Charge conjugation and spatial wave function

[Josh1079]

Hi,

I'm recently reading something which briefly introduces C symmetry. So the thing that confuses me is that how does the spatial wave function contribute the (-1)^L factor?

Thanks!

 

[ofirg]

Hi,

I'm recently reading something which briefly introduces C symmetry. So the thing that confuses me is that how does the spatial wave function contribute the (-1)^L factor?

Thanks!

It would be beneficial to point to your reference.

But I would imagine you're referring to a particle-anti particle pair after a C symmetry transformation. The (-1)^{L} factor comes from exchanging the particle coordinates in the spatial wave function after applying the C operator to return the state to its previous appearance. The parity of the spatial wave functions under that exchange is (-1)^{L}.

 

[ChrisVer]

Suppose you have a particle A and an antiparticle \bar{A}... the system of two together is an eigenstate of the charge conjugation operator C... that is because:
C |A \bar{A}> = |\bar{A} A> =^{(?)} \lambda_C |A \bar{A}>
See the questionmark... again a reminder: a state |a> is an eigenstate of an operator O with eigenvalue c_a if the following equation holds: O |a> = c_a |a>.

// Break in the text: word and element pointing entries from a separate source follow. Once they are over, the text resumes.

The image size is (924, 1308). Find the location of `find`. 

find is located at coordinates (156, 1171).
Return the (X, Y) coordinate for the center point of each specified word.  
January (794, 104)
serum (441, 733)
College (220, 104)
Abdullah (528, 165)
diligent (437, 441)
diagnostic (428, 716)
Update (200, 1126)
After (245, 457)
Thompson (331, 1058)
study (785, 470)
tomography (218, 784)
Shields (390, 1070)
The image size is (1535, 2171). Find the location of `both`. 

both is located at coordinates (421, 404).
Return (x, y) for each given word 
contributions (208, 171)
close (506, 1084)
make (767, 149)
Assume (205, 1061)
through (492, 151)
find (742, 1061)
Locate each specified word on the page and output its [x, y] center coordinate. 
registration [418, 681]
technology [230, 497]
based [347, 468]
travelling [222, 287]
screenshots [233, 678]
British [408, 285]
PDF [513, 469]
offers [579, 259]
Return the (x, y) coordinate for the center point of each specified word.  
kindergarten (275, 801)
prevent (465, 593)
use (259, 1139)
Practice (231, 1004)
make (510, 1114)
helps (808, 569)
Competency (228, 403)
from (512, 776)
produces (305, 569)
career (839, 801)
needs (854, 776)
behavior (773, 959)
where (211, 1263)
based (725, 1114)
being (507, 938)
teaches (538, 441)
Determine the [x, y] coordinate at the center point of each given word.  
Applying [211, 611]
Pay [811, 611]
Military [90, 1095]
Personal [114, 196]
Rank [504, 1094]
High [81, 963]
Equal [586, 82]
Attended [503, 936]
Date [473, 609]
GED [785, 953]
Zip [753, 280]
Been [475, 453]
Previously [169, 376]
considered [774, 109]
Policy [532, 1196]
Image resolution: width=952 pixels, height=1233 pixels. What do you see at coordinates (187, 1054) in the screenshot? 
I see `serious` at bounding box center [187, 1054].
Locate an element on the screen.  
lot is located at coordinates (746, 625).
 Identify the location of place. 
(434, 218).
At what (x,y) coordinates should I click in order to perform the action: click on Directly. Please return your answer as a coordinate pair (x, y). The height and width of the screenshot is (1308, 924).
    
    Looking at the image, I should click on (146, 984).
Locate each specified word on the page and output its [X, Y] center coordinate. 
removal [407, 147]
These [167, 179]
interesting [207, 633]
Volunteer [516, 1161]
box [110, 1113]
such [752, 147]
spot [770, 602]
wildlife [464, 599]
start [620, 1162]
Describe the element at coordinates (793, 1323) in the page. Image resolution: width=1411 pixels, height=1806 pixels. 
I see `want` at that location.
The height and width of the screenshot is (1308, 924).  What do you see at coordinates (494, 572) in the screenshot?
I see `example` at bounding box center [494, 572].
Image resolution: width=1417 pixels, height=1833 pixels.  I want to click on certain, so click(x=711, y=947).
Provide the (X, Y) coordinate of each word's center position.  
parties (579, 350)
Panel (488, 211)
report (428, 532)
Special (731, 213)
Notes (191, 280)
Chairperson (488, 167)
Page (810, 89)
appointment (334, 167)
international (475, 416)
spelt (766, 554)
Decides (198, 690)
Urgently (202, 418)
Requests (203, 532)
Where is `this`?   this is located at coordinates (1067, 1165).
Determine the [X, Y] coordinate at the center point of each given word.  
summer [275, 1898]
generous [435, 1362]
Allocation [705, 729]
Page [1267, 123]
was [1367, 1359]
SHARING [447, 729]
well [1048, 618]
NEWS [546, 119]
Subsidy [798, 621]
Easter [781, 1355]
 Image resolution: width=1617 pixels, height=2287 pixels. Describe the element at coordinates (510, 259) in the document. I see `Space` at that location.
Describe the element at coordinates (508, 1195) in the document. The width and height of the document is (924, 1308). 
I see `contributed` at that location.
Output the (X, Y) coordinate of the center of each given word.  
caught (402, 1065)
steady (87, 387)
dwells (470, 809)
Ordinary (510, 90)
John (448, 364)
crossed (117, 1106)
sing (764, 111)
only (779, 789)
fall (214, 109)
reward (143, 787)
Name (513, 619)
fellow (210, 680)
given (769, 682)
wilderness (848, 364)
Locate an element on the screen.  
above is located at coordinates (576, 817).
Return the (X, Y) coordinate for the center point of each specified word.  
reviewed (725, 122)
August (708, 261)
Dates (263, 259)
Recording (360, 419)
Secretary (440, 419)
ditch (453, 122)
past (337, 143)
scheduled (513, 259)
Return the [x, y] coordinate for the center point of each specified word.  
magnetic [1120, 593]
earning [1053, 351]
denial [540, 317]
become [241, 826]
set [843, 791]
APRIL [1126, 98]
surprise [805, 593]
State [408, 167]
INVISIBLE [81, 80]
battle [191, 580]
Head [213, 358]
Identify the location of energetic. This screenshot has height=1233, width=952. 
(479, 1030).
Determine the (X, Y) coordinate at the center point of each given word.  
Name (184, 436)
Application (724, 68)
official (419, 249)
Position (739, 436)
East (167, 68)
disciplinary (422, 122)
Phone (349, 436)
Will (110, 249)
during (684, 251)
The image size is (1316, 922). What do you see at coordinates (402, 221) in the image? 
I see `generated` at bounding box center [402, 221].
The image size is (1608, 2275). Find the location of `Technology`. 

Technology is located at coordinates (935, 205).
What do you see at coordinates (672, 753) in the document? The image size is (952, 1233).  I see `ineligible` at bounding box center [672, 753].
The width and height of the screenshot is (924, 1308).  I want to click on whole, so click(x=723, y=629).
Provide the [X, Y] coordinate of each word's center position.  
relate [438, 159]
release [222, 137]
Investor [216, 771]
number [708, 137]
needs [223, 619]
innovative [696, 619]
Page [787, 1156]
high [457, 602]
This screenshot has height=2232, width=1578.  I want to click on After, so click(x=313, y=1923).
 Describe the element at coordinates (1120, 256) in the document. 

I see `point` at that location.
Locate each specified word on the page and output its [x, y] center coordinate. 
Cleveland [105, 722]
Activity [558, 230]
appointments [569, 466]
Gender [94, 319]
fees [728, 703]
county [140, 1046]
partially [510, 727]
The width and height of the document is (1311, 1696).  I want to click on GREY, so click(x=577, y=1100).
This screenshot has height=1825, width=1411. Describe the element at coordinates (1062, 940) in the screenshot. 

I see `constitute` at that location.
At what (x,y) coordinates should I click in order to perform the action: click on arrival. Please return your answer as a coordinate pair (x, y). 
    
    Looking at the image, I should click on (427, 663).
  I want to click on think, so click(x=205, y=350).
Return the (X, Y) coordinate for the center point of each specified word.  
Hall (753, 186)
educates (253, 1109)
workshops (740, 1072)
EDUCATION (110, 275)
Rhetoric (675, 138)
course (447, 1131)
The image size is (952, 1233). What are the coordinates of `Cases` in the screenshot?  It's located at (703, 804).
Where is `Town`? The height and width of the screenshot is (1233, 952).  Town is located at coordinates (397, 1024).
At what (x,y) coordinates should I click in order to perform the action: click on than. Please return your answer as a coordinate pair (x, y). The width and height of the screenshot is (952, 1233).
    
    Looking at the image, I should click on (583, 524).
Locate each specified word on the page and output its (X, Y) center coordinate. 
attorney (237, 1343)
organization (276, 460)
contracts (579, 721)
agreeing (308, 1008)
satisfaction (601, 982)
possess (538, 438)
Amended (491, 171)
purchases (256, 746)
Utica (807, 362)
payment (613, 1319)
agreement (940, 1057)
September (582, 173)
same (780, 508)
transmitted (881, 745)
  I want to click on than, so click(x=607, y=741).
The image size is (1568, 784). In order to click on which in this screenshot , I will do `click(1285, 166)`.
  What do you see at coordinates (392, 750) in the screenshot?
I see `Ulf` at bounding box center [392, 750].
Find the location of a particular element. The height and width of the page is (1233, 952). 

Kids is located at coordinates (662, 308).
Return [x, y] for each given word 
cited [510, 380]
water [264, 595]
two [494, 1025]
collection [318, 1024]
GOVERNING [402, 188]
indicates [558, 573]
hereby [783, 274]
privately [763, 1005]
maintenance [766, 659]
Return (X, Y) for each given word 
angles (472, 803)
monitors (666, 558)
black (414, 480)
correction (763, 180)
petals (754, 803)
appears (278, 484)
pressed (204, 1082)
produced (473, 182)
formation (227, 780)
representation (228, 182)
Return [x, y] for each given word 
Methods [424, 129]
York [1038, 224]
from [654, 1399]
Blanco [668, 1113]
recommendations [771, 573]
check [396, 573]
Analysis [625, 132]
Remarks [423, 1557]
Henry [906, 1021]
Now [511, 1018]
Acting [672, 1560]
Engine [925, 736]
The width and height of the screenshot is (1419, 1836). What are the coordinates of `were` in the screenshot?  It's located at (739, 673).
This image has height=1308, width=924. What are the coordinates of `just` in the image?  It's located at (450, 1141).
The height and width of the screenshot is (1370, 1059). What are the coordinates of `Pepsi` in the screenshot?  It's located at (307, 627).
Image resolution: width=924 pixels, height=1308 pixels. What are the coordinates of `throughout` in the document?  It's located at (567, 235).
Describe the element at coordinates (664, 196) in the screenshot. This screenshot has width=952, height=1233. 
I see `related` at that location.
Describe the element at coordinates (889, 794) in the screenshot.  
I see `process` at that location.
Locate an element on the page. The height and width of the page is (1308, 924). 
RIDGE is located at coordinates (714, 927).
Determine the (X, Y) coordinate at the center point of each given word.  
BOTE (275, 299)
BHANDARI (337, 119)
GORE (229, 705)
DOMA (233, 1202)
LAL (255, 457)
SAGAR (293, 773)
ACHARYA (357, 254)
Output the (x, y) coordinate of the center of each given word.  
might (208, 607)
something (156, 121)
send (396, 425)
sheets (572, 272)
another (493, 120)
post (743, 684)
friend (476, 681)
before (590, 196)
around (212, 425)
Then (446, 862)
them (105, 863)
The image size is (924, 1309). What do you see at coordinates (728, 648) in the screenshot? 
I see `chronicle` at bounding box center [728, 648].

Now again you asked where does the (-1)^L comes from. Well, L is the angular momentum of the system... This becomes obvious if you drew the particle-antiparticle pair, but on maths it becomes obvious if you assign to them their position x_{A}, \bar{x}_A for the particle and antiparticle respectively.
C |A (x_A) \bar{A}(\bar{x}_A)> = |\bar{A}(x_A) A(\bar{x}_A)> = (-1)^L |A(x_A) \bar{A}(\bar{x}_A)>
Since the middle step of the above equation is the parity applied on A which was on x_A and Abar which was on barx_A (got the positions exchanged)
(that's what happens in the spatial-coord space)